• **What you have to do**
Rewrite the rows from the start through the line containing "Action: click(64, 741)", replacing "slider" with "bar" and leaving everything else unchanged.

Extracted rows

-*-*-

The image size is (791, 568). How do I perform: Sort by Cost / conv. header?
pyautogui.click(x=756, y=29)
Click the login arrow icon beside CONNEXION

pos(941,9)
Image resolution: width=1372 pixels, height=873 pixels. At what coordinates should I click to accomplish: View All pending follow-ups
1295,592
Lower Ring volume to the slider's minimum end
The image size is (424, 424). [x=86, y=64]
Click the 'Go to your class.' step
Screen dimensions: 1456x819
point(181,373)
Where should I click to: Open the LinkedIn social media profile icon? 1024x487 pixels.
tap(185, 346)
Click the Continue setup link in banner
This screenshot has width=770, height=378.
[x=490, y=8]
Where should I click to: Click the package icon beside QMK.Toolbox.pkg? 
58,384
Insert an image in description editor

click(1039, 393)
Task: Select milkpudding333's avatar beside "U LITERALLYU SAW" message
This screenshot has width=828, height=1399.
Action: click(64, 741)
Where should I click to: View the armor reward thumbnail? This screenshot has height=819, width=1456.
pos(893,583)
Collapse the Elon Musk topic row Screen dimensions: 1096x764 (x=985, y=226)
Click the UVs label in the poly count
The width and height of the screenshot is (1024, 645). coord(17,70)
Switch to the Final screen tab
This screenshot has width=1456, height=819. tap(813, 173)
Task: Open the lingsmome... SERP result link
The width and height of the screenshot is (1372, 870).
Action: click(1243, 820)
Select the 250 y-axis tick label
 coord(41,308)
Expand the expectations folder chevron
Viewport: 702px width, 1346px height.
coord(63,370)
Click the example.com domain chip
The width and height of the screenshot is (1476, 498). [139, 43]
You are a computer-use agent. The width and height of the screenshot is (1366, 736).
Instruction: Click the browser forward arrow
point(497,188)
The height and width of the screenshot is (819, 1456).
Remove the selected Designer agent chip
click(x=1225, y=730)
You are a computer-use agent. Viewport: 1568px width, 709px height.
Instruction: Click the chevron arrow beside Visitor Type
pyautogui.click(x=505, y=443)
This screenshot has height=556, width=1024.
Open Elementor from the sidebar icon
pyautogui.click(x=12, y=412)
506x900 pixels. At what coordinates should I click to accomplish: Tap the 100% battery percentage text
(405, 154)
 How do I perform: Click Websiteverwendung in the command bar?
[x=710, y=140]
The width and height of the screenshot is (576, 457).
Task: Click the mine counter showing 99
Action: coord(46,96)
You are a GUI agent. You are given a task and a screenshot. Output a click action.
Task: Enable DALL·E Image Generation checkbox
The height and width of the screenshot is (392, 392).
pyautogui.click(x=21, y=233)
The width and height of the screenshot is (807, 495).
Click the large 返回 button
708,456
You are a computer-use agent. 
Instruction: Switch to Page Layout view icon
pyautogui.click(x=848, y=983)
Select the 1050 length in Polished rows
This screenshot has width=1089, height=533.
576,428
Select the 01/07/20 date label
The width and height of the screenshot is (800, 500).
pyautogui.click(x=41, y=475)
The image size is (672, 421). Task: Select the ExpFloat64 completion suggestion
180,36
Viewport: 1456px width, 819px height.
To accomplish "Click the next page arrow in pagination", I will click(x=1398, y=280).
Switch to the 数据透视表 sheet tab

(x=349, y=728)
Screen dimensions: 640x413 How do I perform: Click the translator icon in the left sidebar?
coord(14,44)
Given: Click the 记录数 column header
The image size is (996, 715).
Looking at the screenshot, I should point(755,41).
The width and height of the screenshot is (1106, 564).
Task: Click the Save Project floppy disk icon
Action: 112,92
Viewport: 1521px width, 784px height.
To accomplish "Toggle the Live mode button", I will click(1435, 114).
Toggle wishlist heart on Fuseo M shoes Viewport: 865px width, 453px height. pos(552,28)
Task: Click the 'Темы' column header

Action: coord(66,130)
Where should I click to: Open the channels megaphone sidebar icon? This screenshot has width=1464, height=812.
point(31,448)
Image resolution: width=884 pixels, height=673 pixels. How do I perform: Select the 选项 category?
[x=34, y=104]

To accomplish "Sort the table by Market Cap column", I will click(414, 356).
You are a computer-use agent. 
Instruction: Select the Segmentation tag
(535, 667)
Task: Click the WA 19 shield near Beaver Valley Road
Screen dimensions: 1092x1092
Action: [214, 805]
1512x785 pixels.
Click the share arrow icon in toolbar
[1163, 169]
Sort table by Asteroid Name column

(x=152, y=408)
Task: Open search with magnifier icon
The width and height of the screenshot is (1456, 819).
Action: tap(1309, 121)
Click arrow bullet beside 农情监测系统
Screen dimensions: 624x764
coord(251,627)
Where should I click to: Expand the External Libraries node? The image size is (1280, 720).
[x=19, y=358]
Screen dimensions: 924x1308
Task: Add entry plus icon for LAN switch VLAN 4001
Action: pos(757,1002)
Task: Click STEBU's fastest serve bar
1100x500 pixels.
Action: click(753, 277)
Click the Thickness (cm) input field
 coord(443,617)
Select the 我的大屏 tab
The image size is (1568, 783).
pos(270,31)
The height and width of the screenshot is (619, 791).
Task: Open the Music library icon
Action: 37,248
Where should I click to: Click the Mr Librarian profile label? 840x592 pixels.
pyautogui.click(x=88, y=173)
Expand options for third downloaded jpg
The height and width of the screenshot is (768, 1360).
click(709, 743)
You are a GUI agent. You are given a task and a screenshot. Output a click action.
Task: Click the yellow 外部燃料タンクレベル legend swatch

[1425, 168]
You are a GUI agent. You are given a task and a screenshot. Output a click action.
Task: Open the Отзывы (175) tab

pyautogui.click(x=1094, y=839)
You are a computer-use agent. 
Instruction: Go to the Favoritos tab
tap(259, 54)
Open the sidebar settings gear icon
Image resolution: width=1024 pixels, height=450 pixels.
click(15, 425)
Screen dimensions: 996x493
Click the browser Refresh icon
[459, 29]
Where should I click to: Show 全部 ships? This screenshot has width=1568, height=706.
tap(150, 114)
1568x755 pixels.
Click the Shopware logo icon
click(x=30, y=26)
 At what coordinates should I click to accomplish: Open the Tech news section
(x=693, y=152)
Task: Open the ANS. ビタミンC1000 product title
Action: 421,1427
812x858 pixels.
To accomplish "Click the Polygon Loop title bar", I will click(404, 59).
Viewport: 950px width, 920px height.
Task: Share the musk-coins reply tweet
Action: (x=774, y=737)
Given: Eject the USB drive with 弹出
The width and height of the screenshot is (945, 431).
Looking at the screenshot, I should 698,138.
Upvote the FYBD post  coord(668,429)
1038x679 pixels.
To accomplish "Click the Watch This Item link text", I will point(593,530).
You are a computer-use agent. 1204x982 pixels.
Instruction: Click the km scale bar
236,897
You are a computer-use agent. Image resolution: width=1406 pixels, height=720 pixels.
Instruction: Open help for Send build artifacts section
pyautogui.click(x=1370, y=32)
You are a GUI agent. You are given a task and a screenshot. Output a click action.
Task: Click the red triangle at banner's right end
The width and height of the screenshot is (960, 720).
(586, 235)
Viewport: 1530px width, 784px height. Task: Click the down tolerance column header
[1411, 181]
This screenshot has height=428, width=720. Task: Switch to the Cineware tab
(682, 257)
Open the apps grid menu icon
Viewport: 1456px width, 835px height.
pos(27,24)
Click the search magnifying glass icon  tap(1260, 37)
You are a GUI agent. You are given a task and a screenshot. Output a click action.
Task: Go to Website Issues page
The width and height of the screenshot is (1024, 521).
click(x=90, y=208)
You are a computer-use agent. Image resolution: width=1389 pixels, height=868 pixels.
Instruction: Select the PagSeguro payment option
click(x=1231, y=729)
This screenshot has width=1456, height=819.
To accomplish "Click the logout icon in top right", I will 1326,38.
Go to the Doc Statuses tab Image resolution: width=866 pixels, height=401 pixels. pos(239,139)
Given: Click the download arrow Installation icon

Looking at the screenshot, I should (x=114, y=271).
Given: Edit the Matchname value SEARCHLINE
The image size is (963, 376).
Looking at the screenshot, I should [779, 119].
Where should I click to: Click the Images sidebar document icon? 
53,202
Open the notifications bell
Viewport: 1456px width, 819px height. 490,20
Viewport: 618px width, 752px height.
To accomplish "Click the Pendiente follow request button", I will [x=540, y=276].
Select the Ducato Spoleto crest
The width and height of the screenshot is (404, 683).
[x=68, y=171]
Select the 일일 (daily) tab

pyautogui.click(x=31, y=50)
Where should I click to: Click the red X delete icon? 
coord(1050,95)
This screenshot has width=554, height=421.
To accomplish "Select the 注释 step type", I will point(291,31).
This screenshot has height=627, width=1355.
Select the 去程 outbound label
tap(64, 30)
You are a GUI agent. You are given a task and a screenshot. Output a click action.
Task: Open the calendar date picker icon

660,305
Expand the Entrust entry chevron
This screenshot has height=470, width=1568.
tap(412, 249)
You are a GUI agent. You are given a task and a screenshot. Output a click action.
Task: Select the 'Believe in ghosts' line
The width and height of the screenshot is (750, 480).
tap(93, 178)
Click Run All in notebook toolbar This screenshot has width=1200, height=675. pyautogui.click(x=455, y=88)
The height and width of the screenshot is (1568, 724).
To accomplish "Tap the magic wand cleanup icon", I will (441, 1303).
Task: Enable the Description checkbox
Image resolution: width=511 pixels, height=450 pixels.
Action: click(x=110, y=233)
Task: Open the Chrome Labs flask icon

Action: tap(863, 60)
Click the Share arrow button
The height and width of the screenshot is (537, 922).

-*-*-

• **Answer below**
The image size is (791, 568). How do I perform: Sort by Cost / conv. header?
pyautogui.click(x=756, y=29)
Click the login arrow icon beside CONNEXION

pos(941,9)
Image resolution: width=1372 pixels, height=873 pixels. At what coordinates should I click to accomplish: View All pending follow-ups
1295,592
Lower Ring volume to the bar's minimum end
The image size is (424, 424). [x=86, y=64]
Click the 'Go to your class.' step
Screen dimensions: 1456x819
point(181,373)
Where should I click to: Open the LinkedIn social media profile icon? 1024x487 pixels.
tap(185, 346)
Click the Continue setup link in banner
This screenshot has width=770, height=378.
[x=490, y=8]
Where should I click to: Click the package icon beside QMK.Toolbox.pkg? 
58,384
Insert an image in description editor

click(1039, 393)
Task: Select milkpudding333's avatar beside "U LITERALLYU SAW" message
This screenshot has width=828, height=1399.
Action: click(64, 741)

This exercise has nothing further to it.